**Task directions:**
Print the line that contains "You are a computer-use", then every line after it until the entries end, exactly as they read; do not include pictures.

** Opening Entries shown block **

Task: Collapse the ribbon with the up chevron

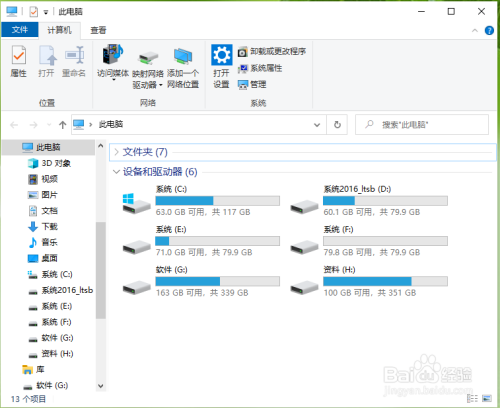Action: pos(475,31)
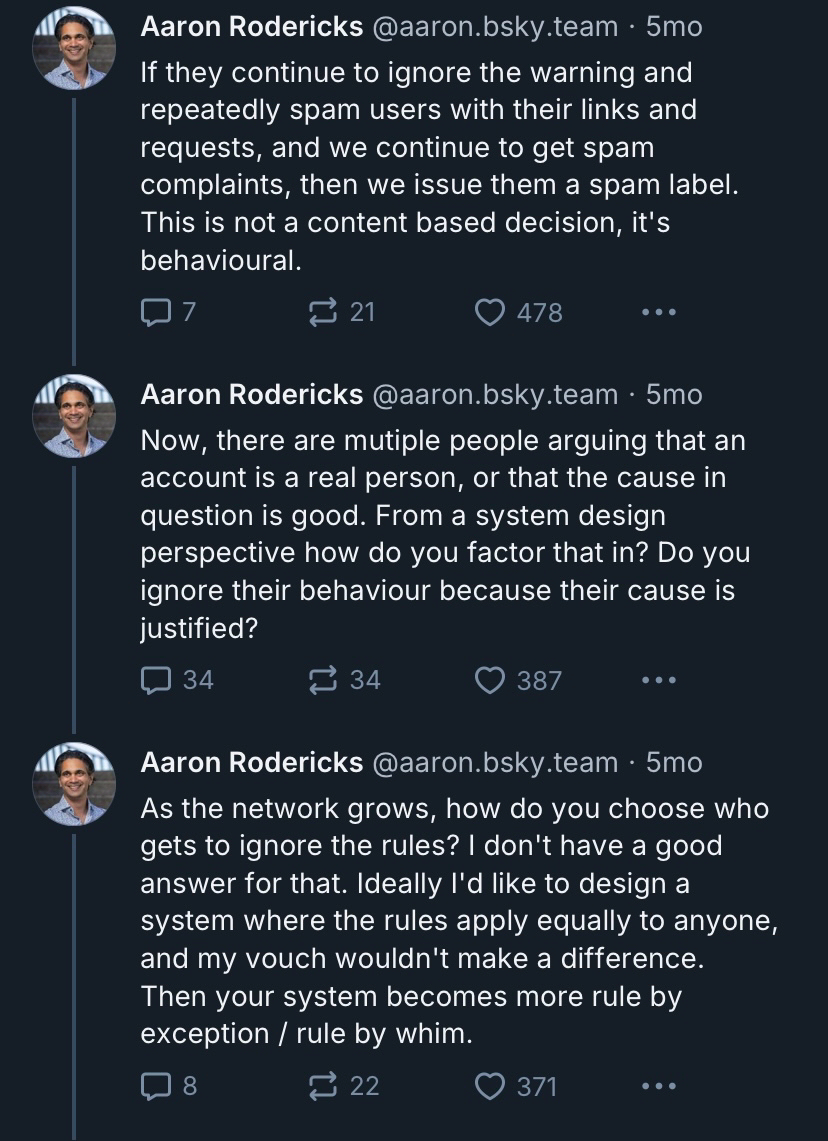Open the '5mo' timestamp on first post
Image resolution: width=828 pixels, height=1141 pixels.
click(x=675, y=27)
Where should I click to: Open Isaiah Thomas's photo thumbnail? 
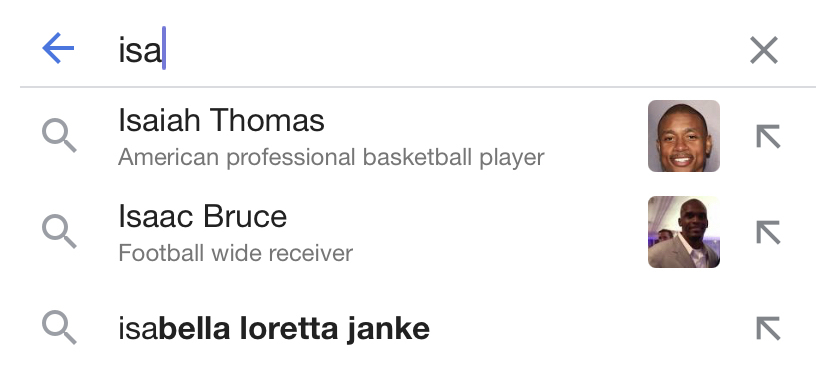[684, 136]
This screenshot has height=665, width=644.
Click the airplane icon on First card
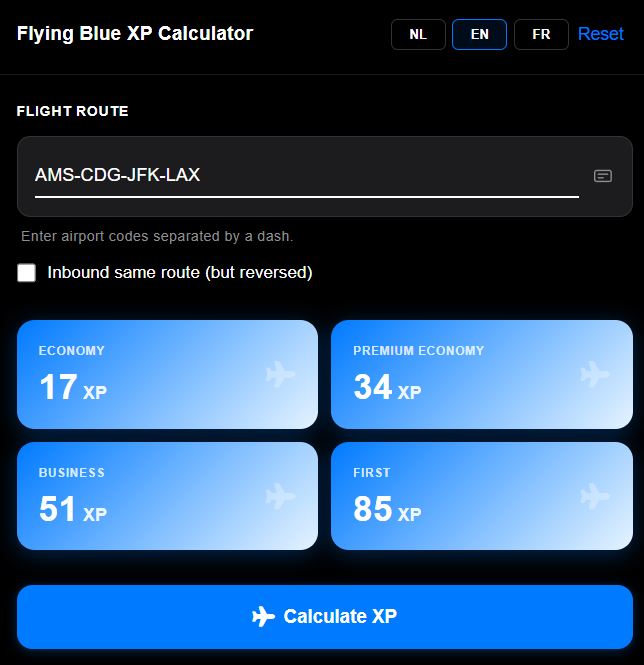pos(595,496)
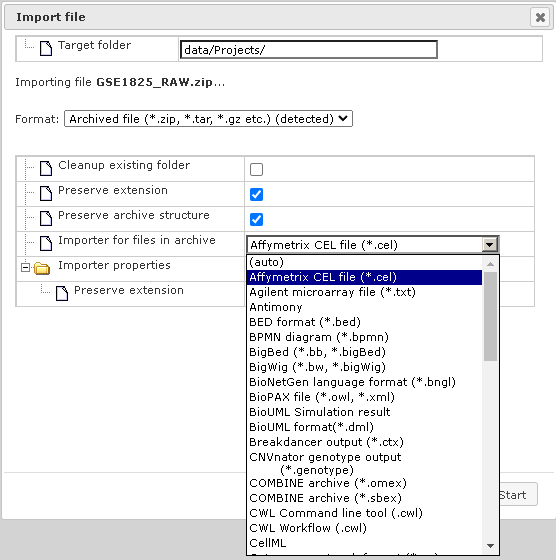Click the scrollbar down arrow in importer list
This screenshot has width=556, height=560.
pos(490,545)
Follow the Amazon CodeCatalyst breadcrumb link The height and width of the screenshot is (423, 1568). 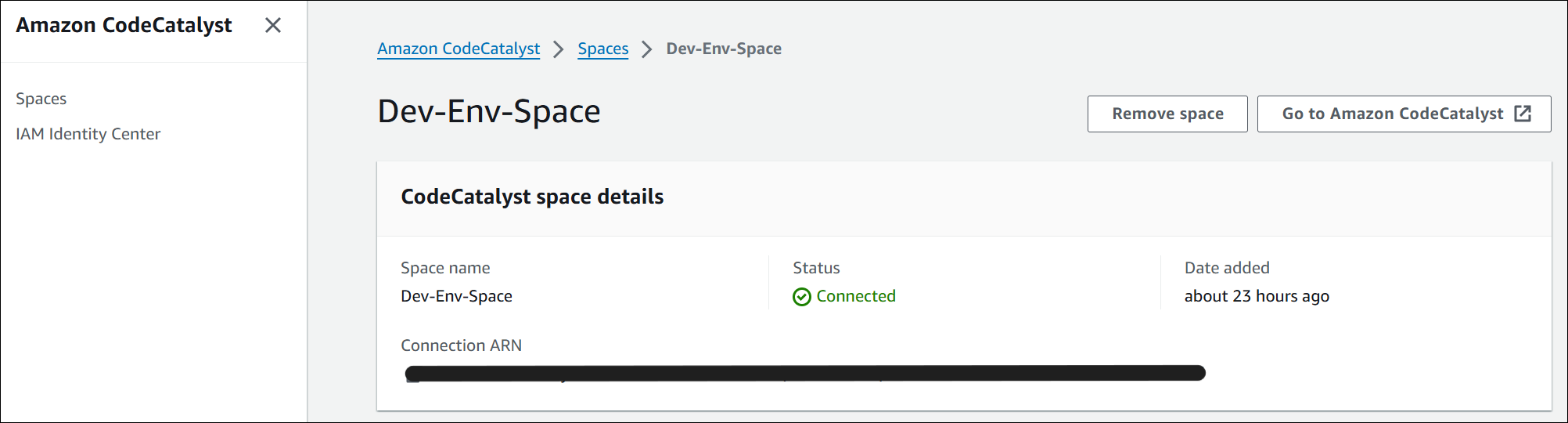459,49
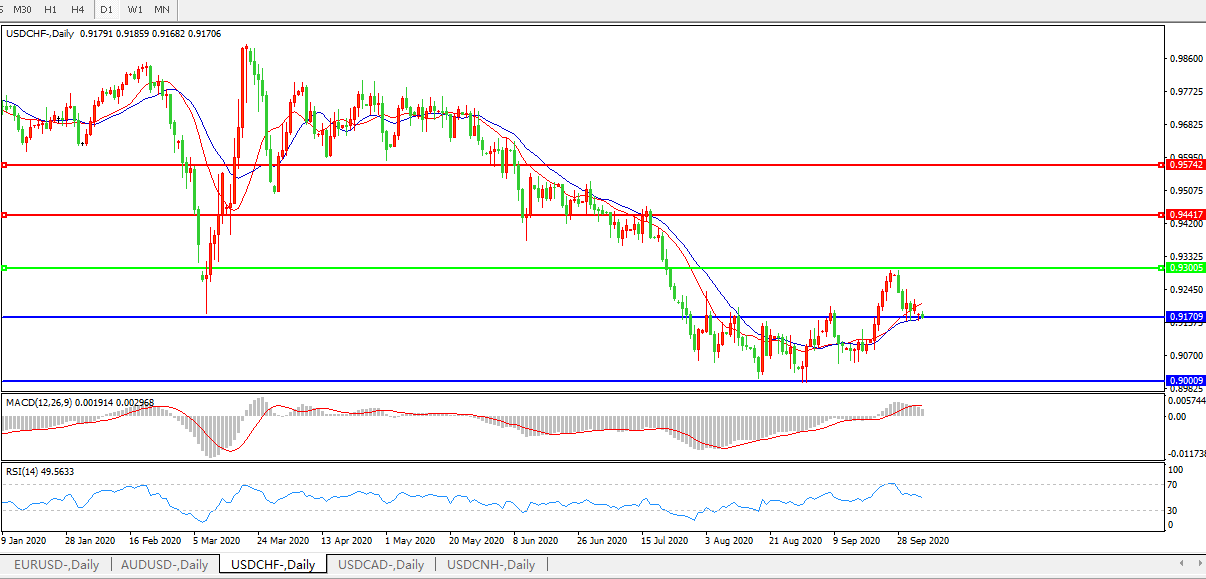Toggle the D1 daily timeframe button
The image size is (1206, 579).
[x=106, y=9]
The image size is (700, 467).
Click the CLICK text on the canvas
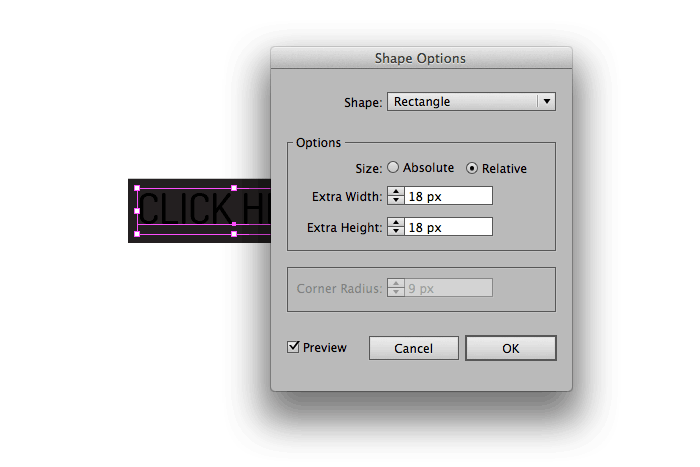pos(186,208)
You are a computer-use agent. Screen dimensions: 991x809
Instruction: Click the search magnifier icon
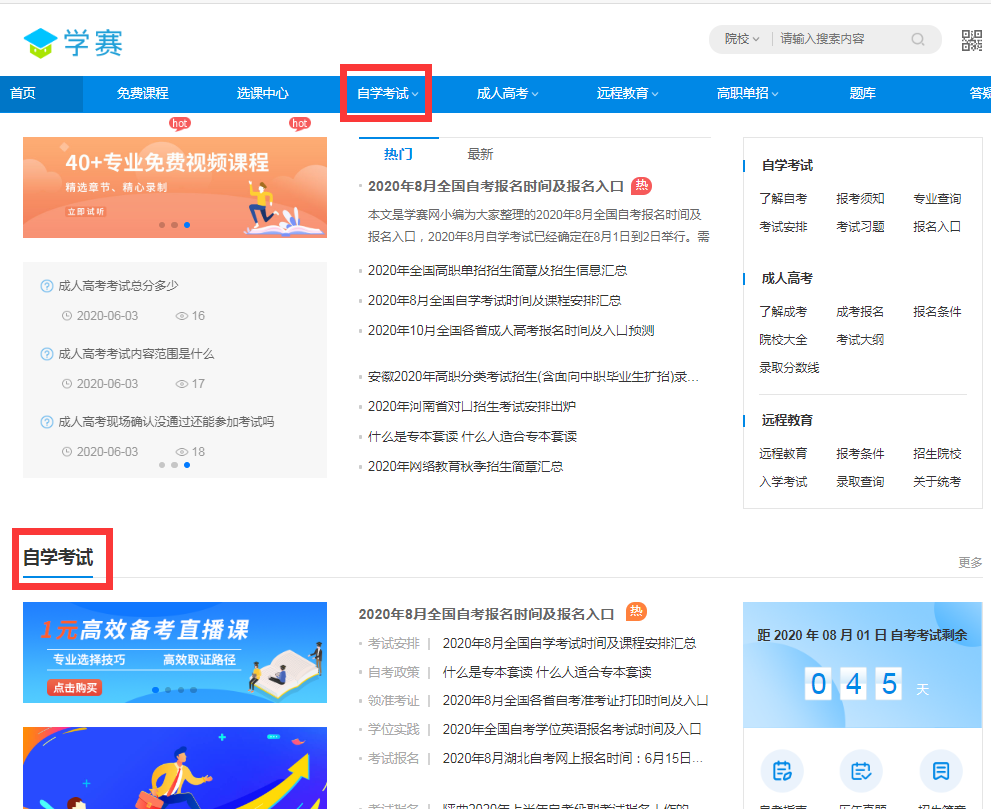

** Closing Entries shown block **

**Answer for the task:**
You are a computer-use agent. Screen dimensions: 991x809
Instruction: Click the search magnifier icon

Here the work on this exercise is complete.